begin Records
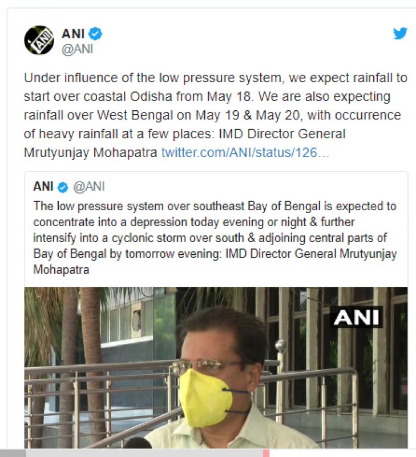Viewport: 416px width, 457px height.
Task: Click the light gray bottom progress bar
Action: tap(144, 453)
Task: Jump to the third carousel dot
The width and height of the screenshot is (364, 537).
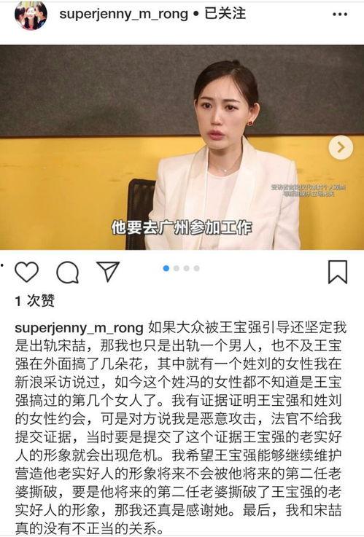Action: pyautogui.click(x=187, y=268)
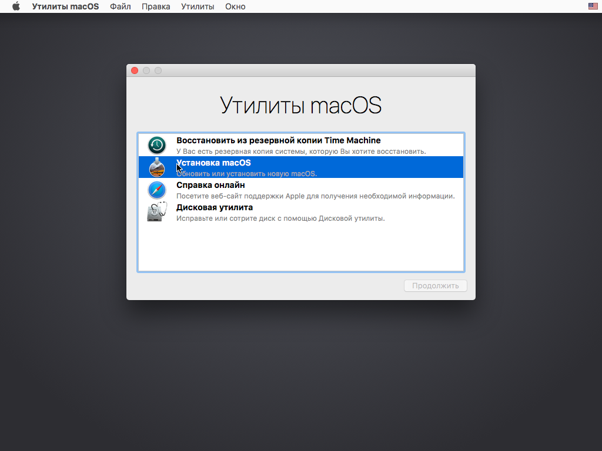Viewport: 602px width, 451px height.
Task: Click the Disk Utility stethoscope icon
Action: (x=157, y=212)

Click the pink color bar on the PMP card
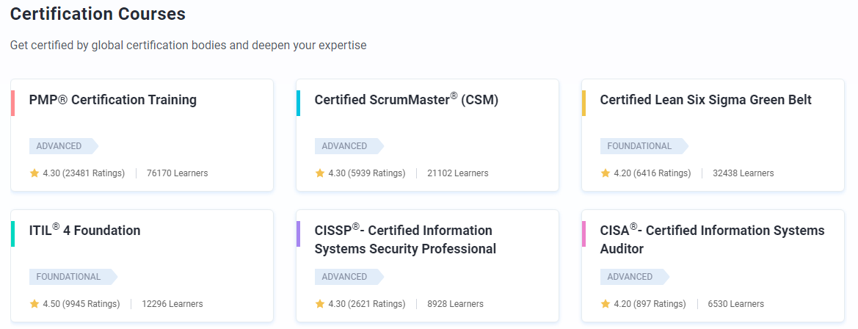click(x=12, y=103)
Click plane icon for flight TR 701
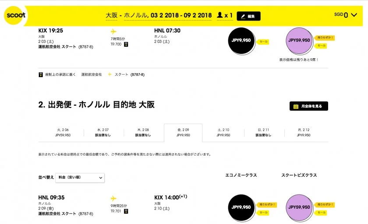This screenshot has height=224, width=368. click(113, 198)
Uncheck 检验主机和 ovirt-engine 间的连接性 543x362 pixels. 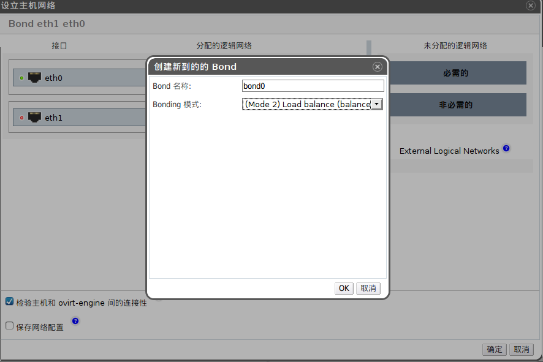tap(10, 301)
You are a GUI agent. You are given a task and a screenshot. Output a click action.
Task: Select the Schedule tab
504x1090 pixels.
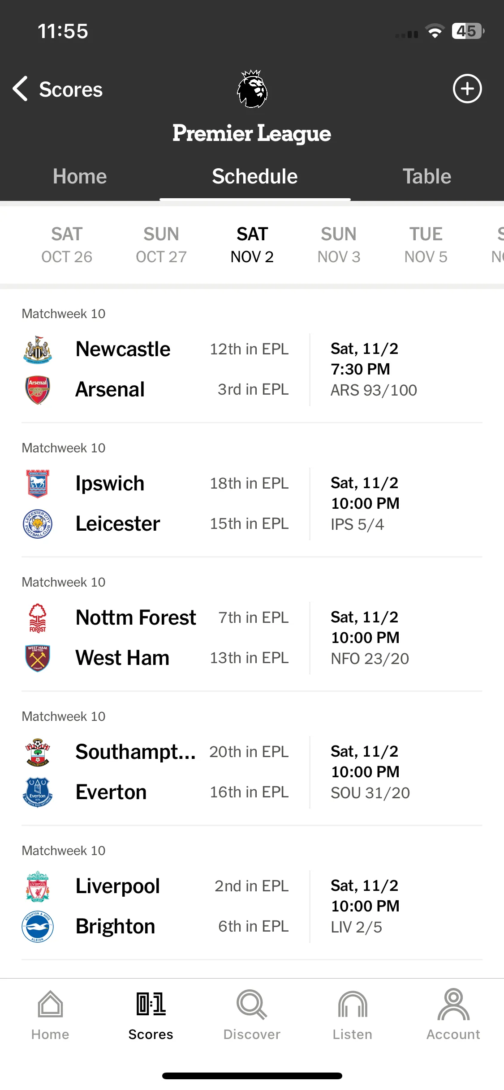(255, 176)
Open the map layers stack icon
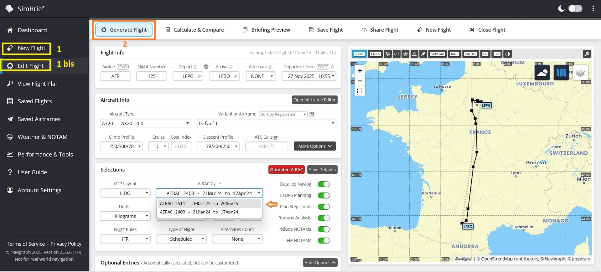 click(580, 73)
end Records
**Written instruction**
Output everything from the start of the records down to the line containing "click(x=12, y=103)" as a JSON list of strings, one string per line, skipping blank lines and omitting the pictures.

**Correct result**
[
  "Viewport: 416px width, 457px height.",
  "Task: Click the light gray bottom progress bar",
  "Action: tap(144, 453)",
  "Task: Jump to the third carousel dot",
  "The width and height of the screenshot is (364, 537).",
  "Action: pyautogui.click(x=187, y=268)",
  "Viewport: 602px width, 451px height.",
  "Task: Click the Disk Utility stethoscope icon",
  "Action: (x=157, y=212)",
  "Click the pink color bar on the PMP card",
  "click(x=12, y=103)"
]